Nelle seicentesche stampe di Tricarico una striscia in terra battuta attraversa il paese a metà del monte che scende verso i rioni bassi. Laddove la discesa si fa più ripida, e sembra quasi precipitare la striscia si allarga; diventerà una piazza, Piazza Garibaldi.

Si può immaginare che, nel tempo, la ripidità della discesa sia stata contenuta da un salto ottenuto con un’opera di contenimento in muratura dello slargo e la costruzione dei gradoni del Calancone; alla piazza siano state date grandezza e forma attuali, la striscia in terrà battuta sia stata ugualmente pavimentata e prenderanno forma il Corso e via Rocco Scotellaro.

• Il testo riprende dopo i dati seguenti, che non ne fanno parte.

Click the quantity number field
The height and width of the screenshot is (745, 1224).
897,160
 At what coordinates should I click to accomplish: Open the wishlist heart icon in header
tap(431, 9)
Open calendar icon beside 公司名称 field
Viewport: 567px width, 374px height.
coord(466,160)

La vecchia piazza qual era fino alla prima sindacatura di Scotellaro era pavimentata con un giuoco di selci bianche che circondavano i ciottoli in un quadrato che si spezzava in tanti altri, e infine in losanghe entro i più piccoli quadrati, della lunghezza del passo. La descrizione trascura, nonché le losanghe, il monumento, anch’esso essenziale per descrivere il quadro completo delle consuetudini di godimento di quel centro vitale del paese: le autorità, i preti, il veterinario e gli avvocati coi loro clienti, per usare le parole di Scotellaro, che passeggiavano sulle selci bianche; gli altri che si piazzavano a parlare su uno dei quadrati; i bambini che giocavano allo scivolo sulle basi del monumento. Sulle selci bianche passeggiava solitario per lunghe ore, con l’immancabile paglietta in testa reclinata a sinistra, Renato Bitossi, militante comunista e ultimo confinato politico a Tricarico, dove si trovava il 25 luglio 1943. Sarà Segretario Generale della CGIL, costituente, senatore, deputato.

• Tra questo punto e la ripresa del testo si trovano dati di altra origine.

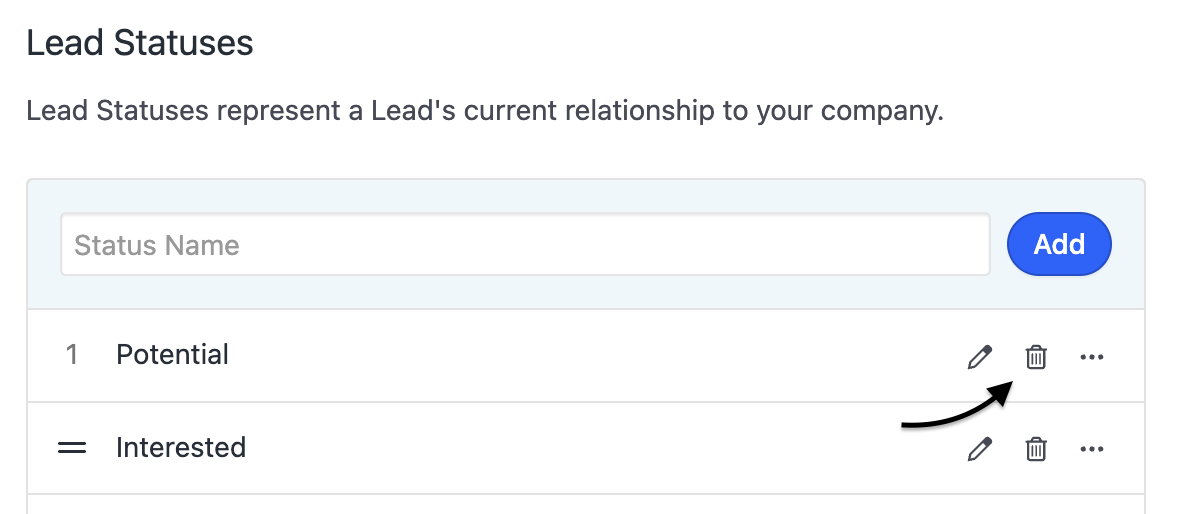Click the row number 1 beside Potential
The width and height of the screenshot is (1182, 514).
(x=72, y=355)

 Non richiede commenti la puntuale descrizione dei luoghi intorno intorno la piazza che si legge nell’Uva puttanella, se non per accennare che l’autore rende concretezza storica al ricordo della vigna nella piazza e al ricorrente minuetto «‘mammeng?’, ripetuto tre volte, e alla cinica risposta  ‘ammìnt e frècat’, ripreso anche in una canzone dei primi Tarantolati di Tricarico di Antonio Infantino, Franco Ferri, Rocco Paradiso e Marcello Semisa, dove si vedeva un ombrello calare dolcemente dal muraglione del palazzo ducale, al posto del povero disperato falegname Michele rovinato da un sequestro.   

La pavimentazione della piazza fu sostituita da Scotellaro nel corso della sua prima sindacatura (1946 – 48), con una pavimentazione di scuri mattoncini di porfido, in stridente contrasto con la luminosità e impronta medievale della precedente pavimentazione. Quell’intervento, che costò non pochi soldi a quell’amministrazione, fu indubbiamente un errore.

Il sindaco Melfi volle in qualche modo ricordare la pavimentazione originaria, fatta con gusto postmoderno; i due cannoni puntati successivamente ai lati dei ferri aggiunsero un innegabile aspetto comico e dettero luogo a una ancora più comica guerra dei cannoni.